INSTRUCCIÓN ESCRITA → Indica cuántas líneas de los registros siguientes contienen la palabra "pixels". Responde únicamente con el número.

CONJUNTO DE REGISTROS →
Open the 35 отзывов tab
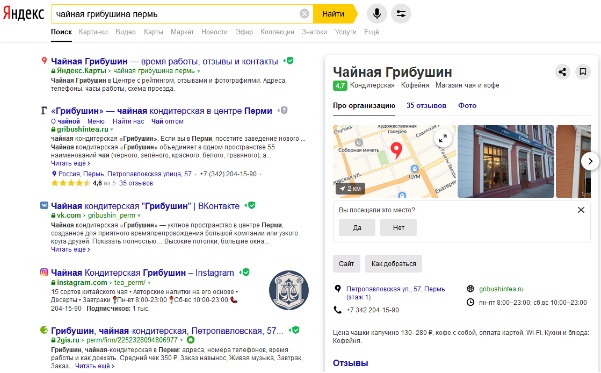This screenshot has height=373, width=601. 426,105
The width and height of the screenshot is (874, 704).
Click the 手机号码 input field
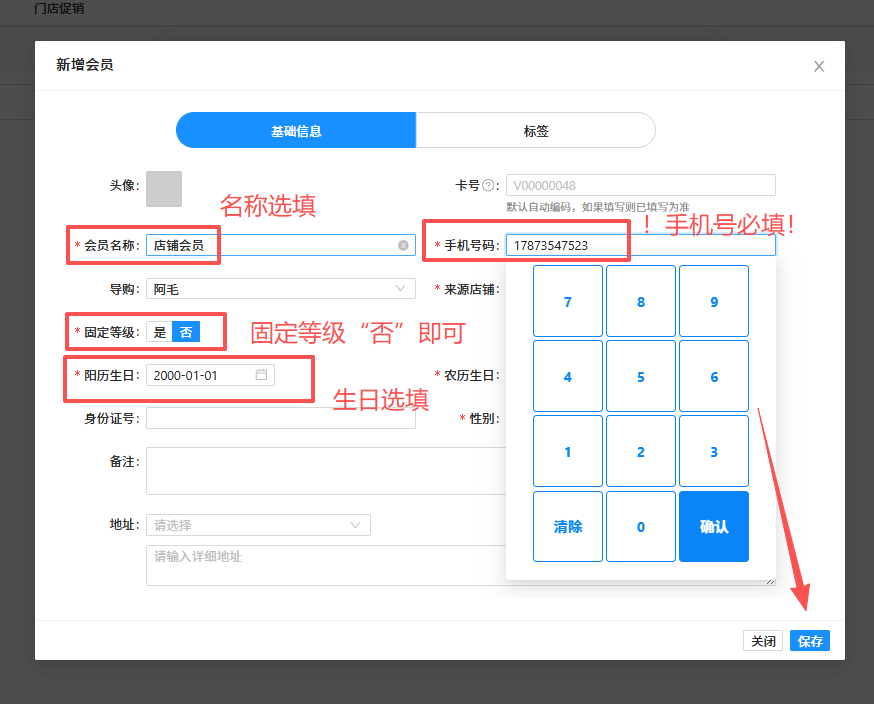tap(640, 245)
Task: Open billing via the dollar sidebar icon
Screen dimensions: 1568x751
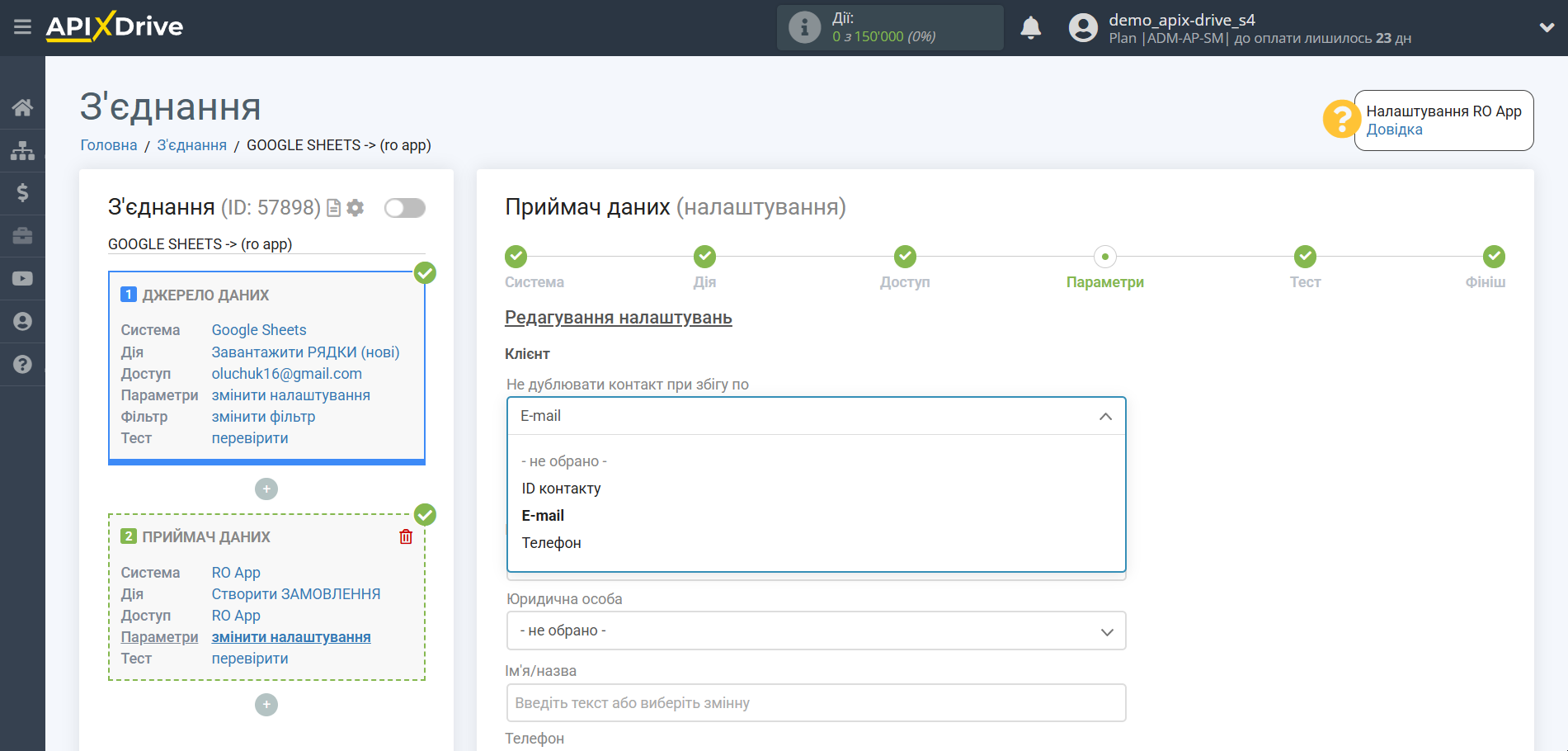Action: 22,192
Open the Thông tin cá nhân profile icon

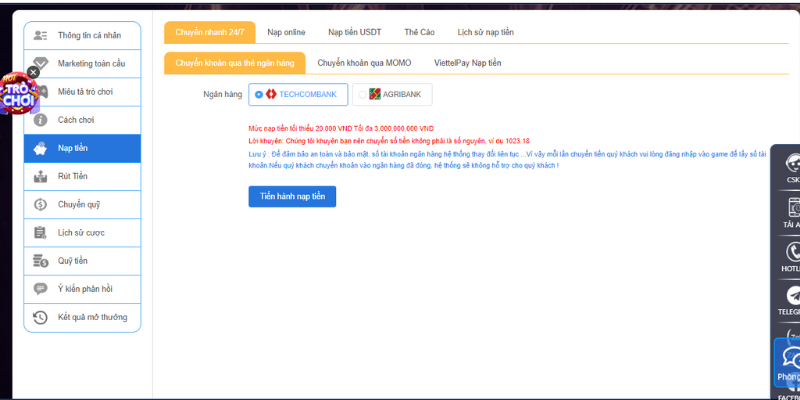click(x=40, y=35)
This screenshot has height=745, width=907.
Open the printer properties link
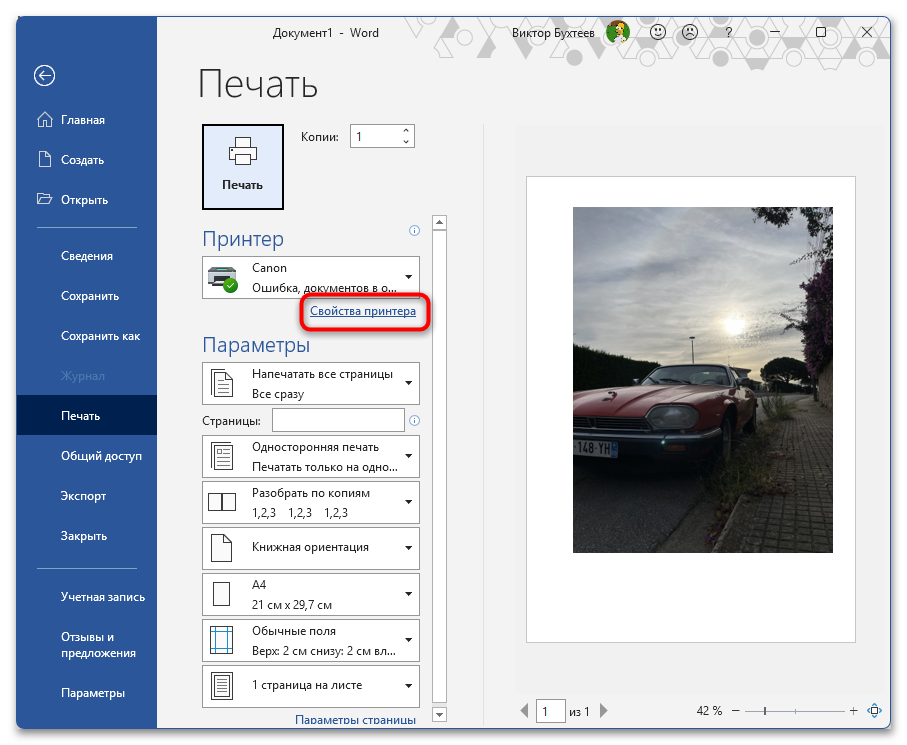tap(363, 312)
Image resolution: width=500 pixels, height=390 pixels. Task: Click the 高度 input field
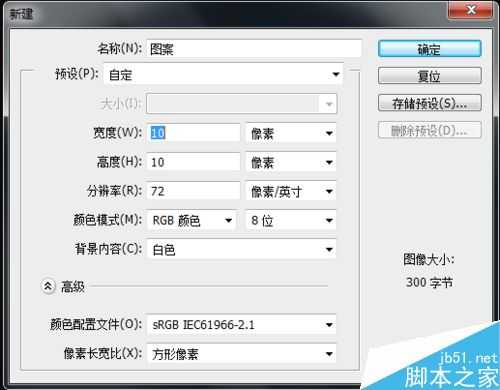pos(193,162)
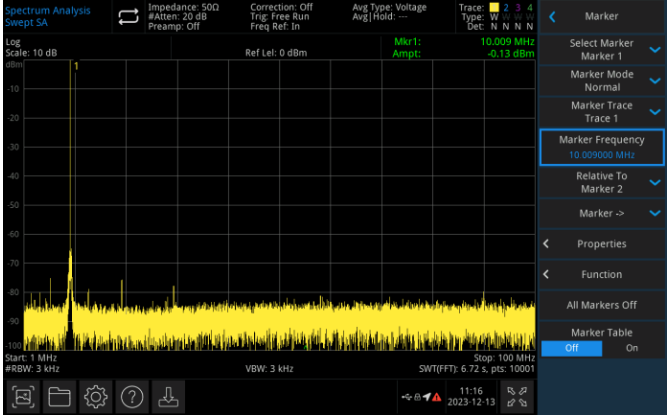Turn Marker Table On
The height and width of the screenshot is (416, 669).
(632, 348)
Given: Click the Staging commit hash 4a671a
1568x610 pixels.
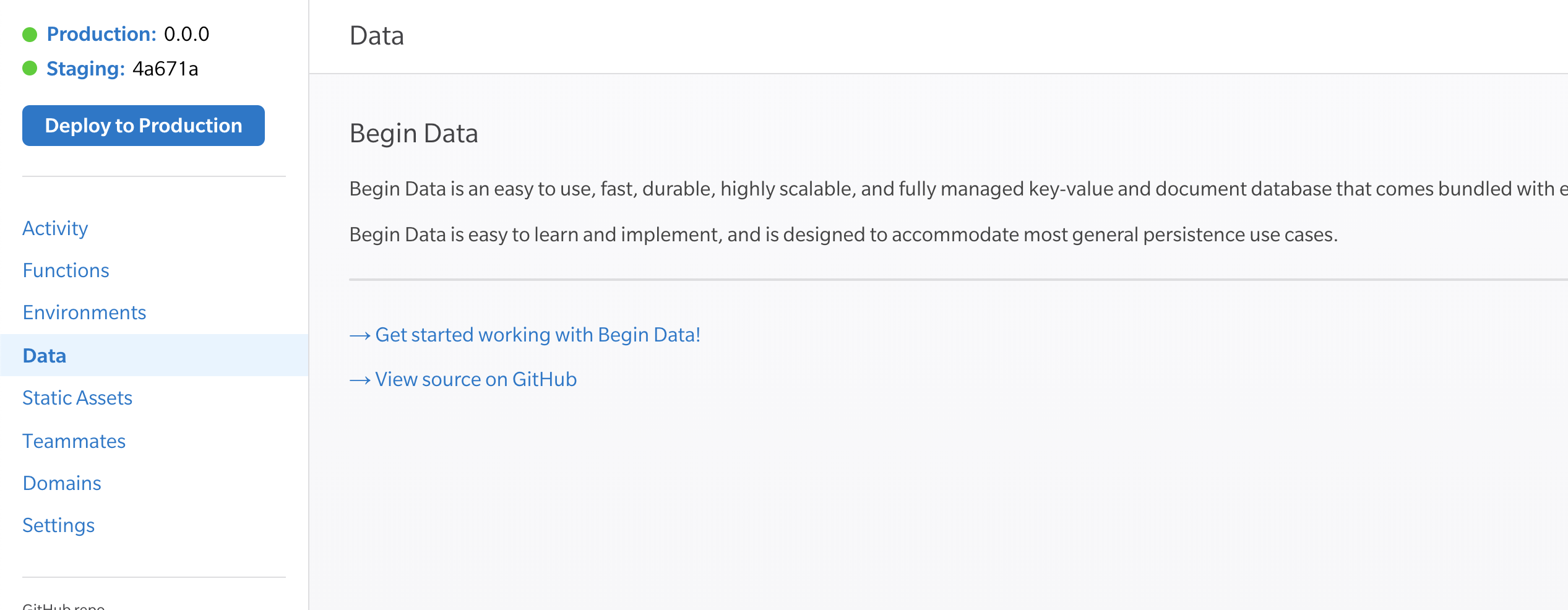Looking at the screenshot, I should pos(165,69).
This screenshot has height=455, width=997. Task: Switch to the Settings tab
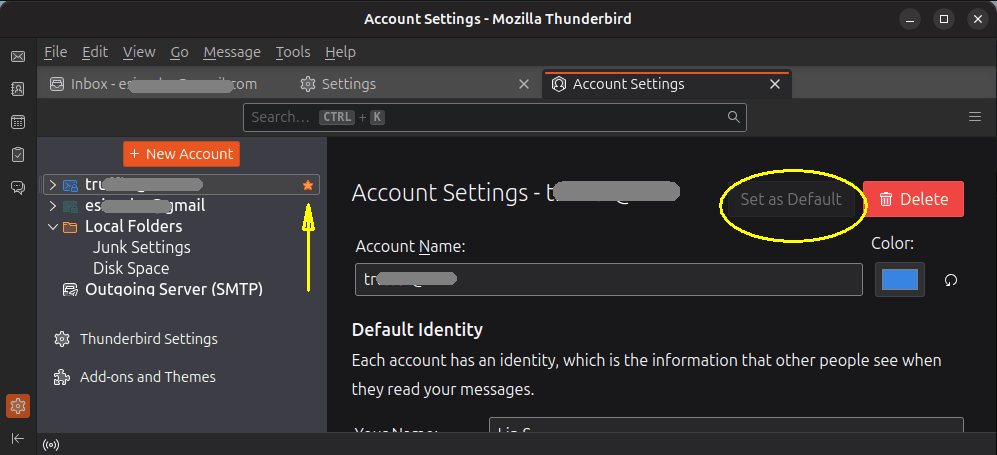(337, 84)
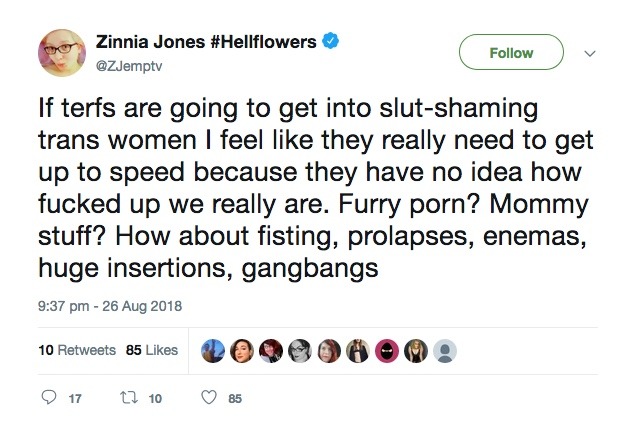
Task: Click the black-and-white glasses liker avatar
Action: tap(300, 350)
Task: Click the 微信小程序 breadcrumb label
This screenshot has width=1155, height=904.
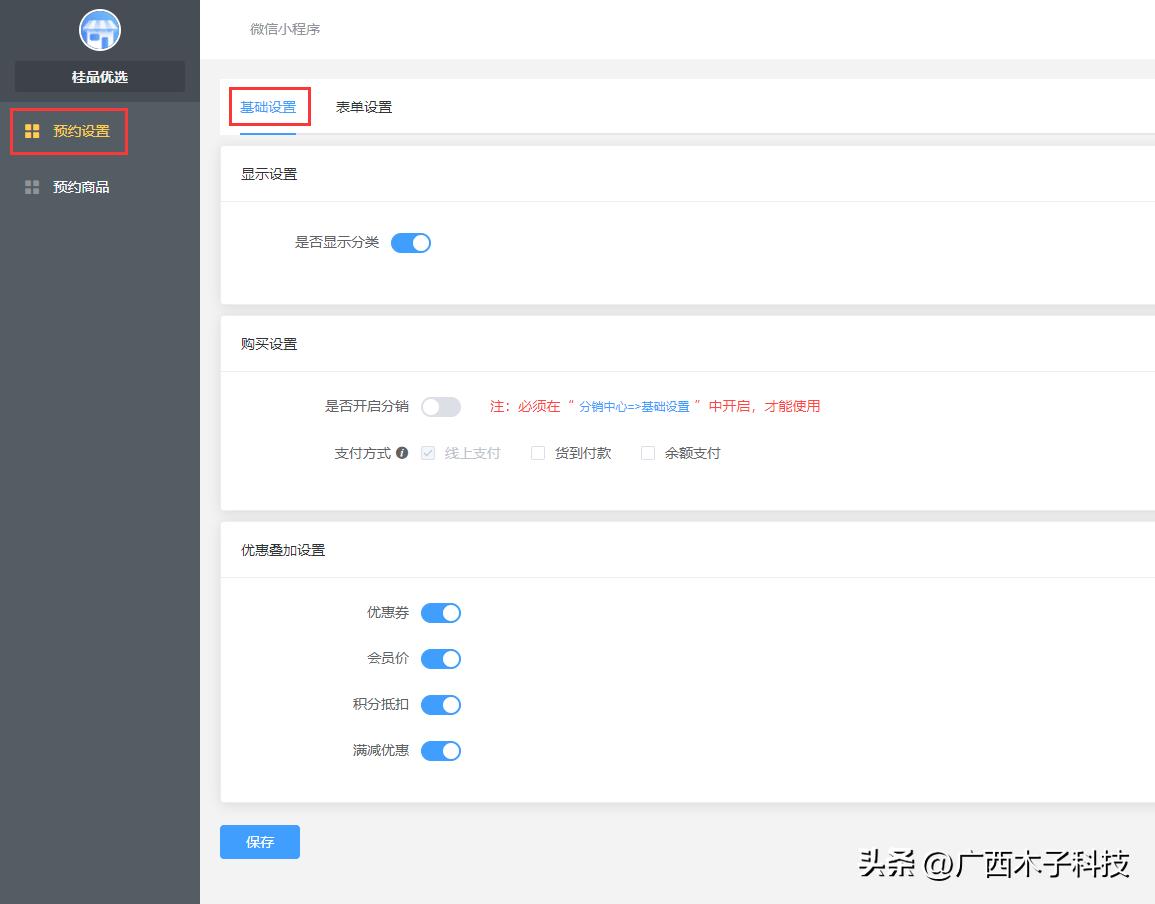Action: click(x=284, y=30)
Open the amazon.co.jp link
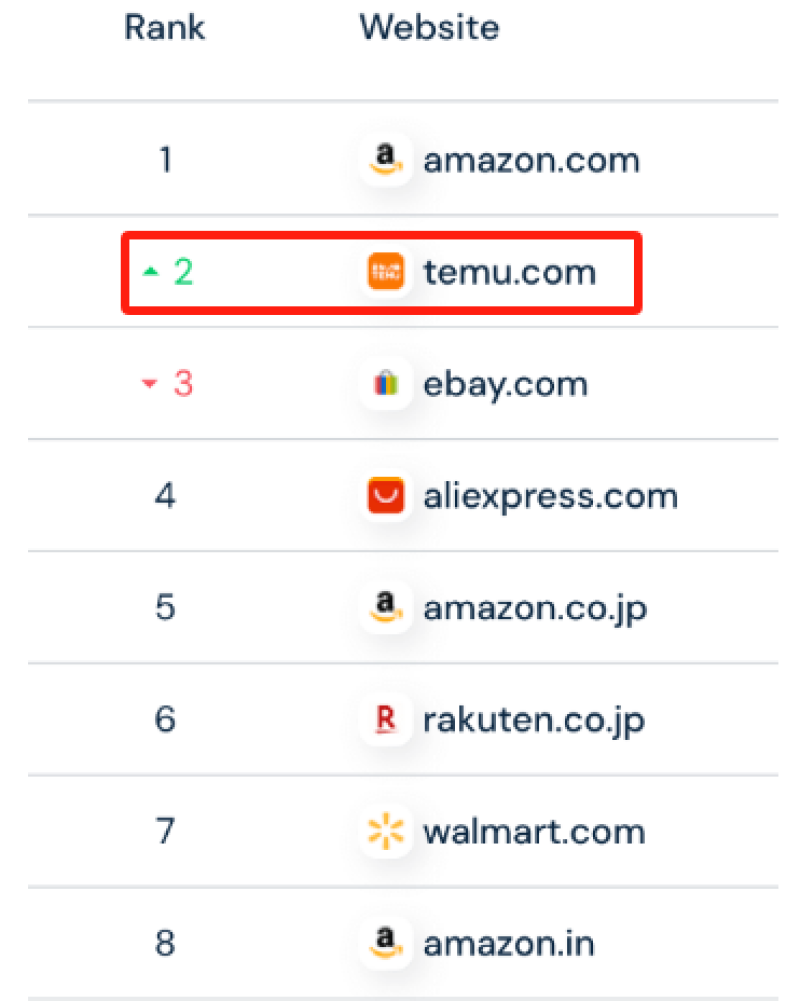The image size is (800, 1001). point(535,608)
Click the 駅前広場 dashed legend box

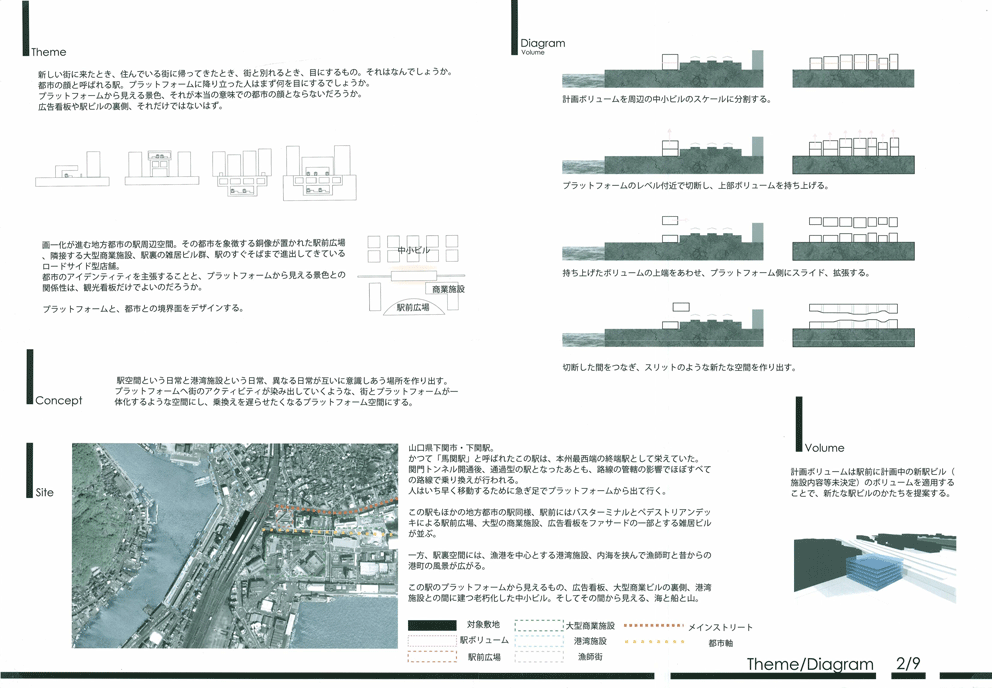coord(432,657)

SOLUCIÓN → 2